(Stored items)
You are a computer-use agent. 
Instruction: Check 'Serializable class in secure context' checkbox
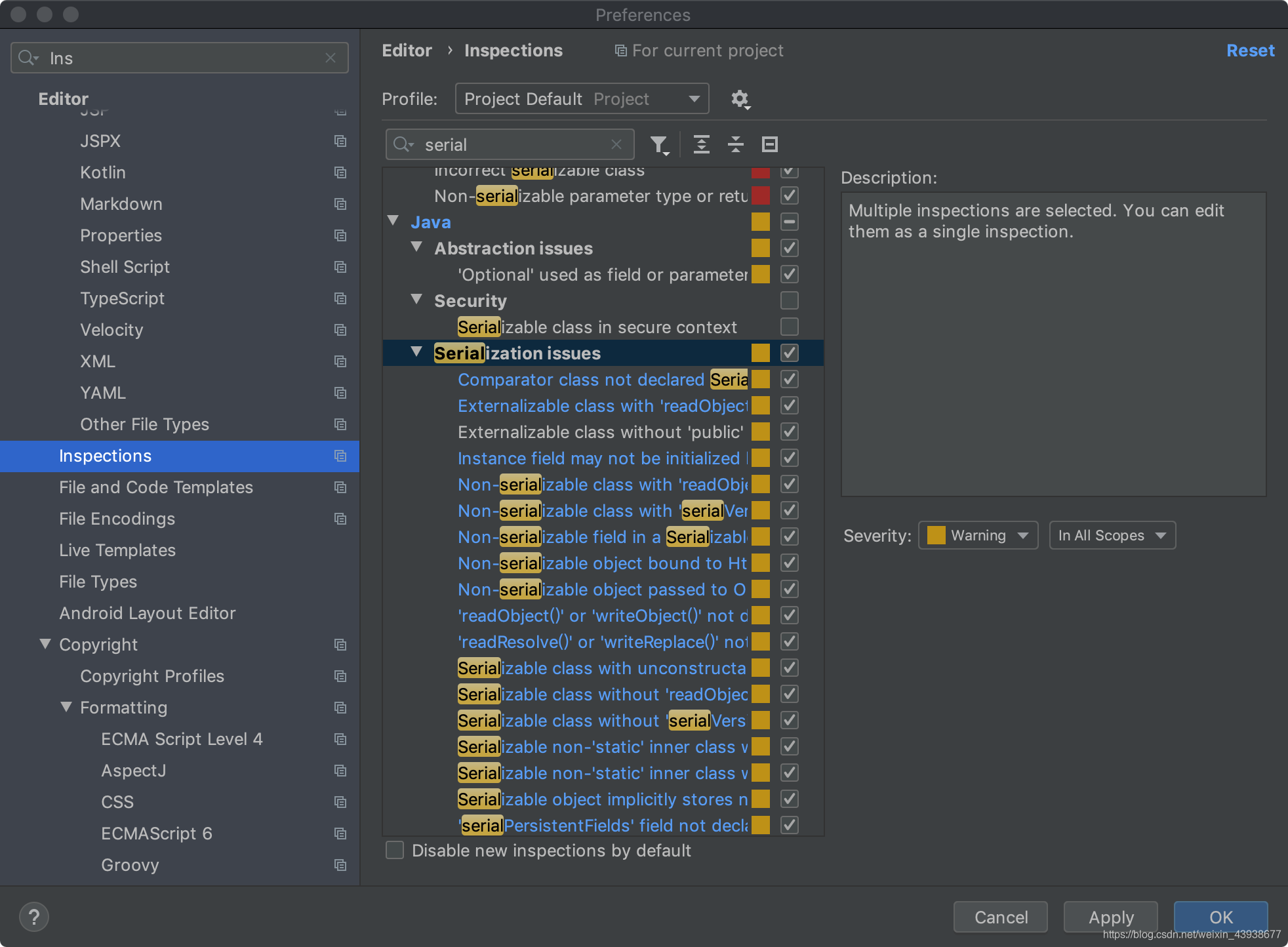pyautogui.click(x=790, y=327)
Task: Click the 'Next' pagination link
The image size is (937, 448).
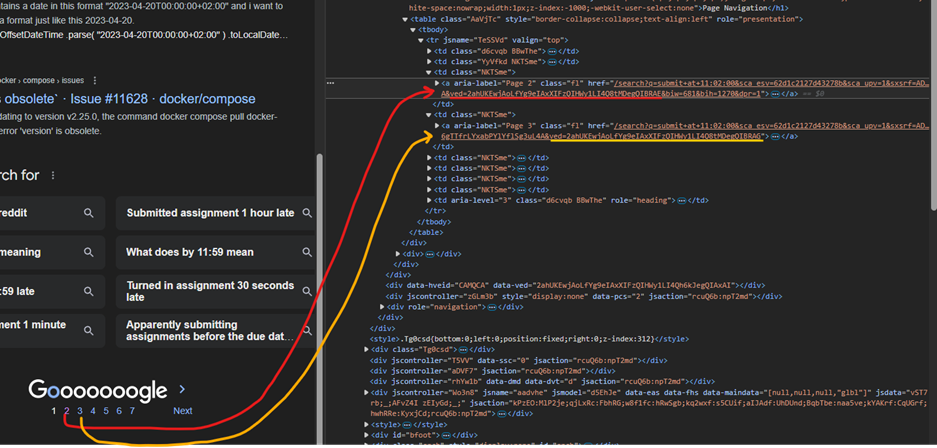Action: (x=182, y=411)
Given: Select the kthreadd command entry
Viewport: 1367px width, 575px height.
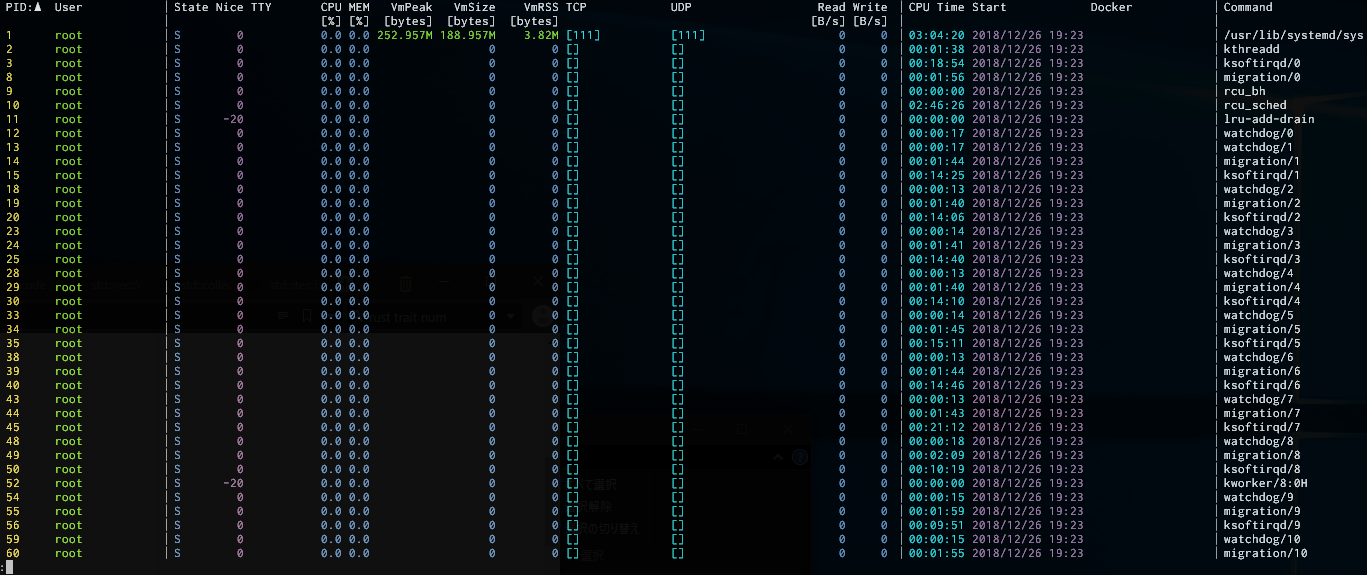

> Exercise directions:
Edit every entry so that "Select" becomes "Choose" and nothing else changes. Leave the pictures out of your answer.

> Reply to the task:
You are a computer-use agent. 
Instruction: Check 'Serializable class in secure context' checkbox
pyautogui.click(x=790, y=327)
Task: Click the 'Next' pagination link
The image size is (937, 448).
Action: (x=182, y=411)
Given: Choose the kthreadd command entry
Viewport: 1367px width, 575px height.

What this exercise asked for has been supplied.